To cap off International Women’s Month, we now discuss a recent Supreme Court ruling, where the SC upheld the conviction of a husband who cheated on his wife for violating the Republic Act 9262 or the Anti-Violence Against Women and Their Children Act of 2004.
In a decision promulgated on 1 March, the SC’s First Division, through Associate Justice Ramon Paul L. Hernando, upheld a conviction of a husband who co-habited with another woman and impregnated her while his wife was working in another country.
The case (docketed as G.R. No. 250219), involves a husband and his wife who were married on 29 December 2006. Out of their union, the couple had a daughter. Two years later, due to their difficult financial circumstance, the wife decided to work in Singapore to help sustain their family.
In May 2015, the wife found out that her husband was in a romantic relationship with another woman. The husband even messaged his wife not to communicate with him anymore. The wife later discovered that her husband impregnated the other woman.

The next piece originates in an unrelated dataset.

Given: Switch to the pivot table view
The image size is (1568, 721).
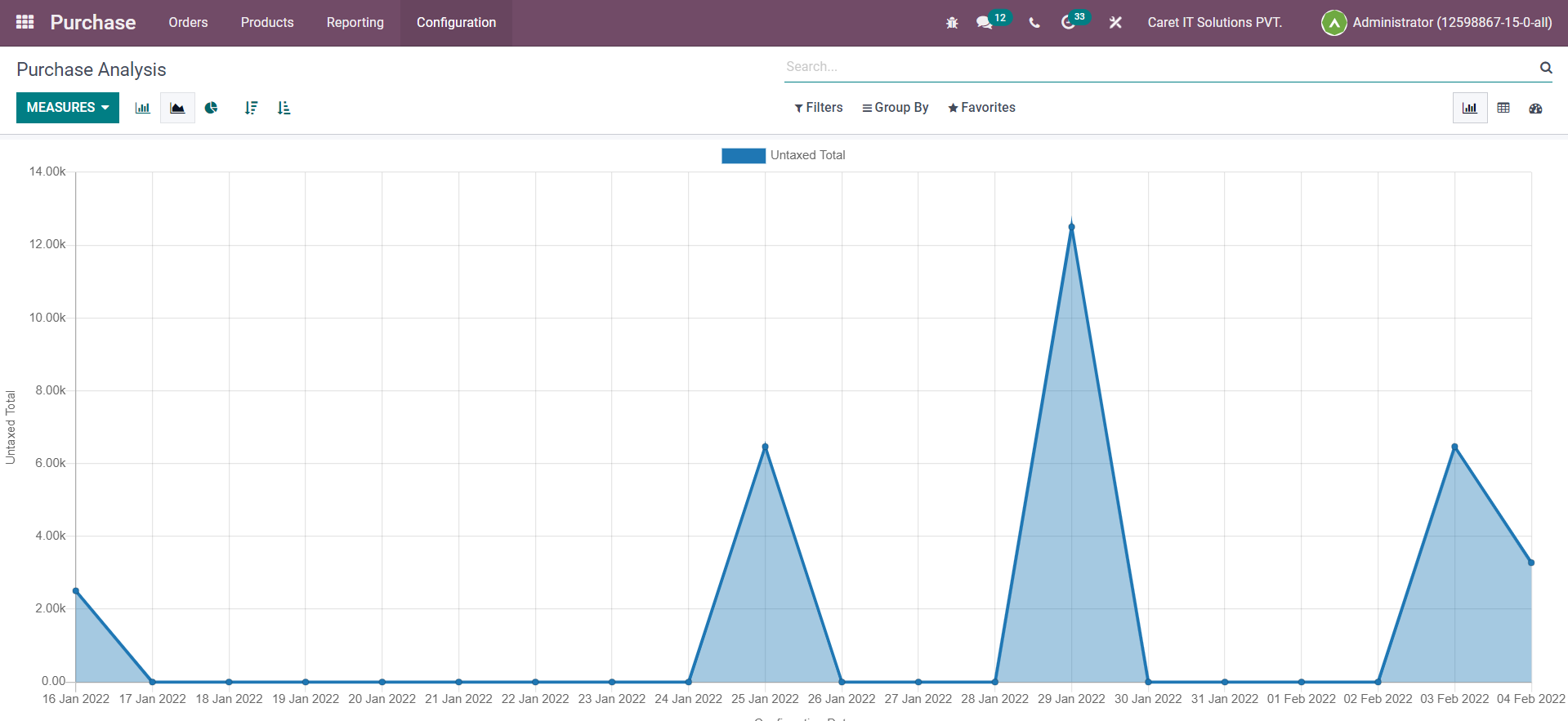Looking at the screenshot, I should (x=1503, y=108).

On several occasions, the husband and the other woman would send the wife text messages just to spite her. The wife also found that her husband even brought the other woman to their hometown. This prompted the wife to return to the country.
The wife then learned that her husband and the other woman were cohabitating. Thus, the wife sought the Department of Social Welfare and Development’s assistance to get her daughter who was staying with her mother-in-law at that time.
In 2016, a complaint was filed against the husband for violating Section 5(i) of the Anti-VAWC Act, which states that violence against women and their children is committed by “causing mental or emotional anguish, public ridicule or humiliation to the woman or her child, including, but not limited to, repeated verbal and emotional abuse, and denial of financial support or custody of minor children or access to the woman’s child/children.”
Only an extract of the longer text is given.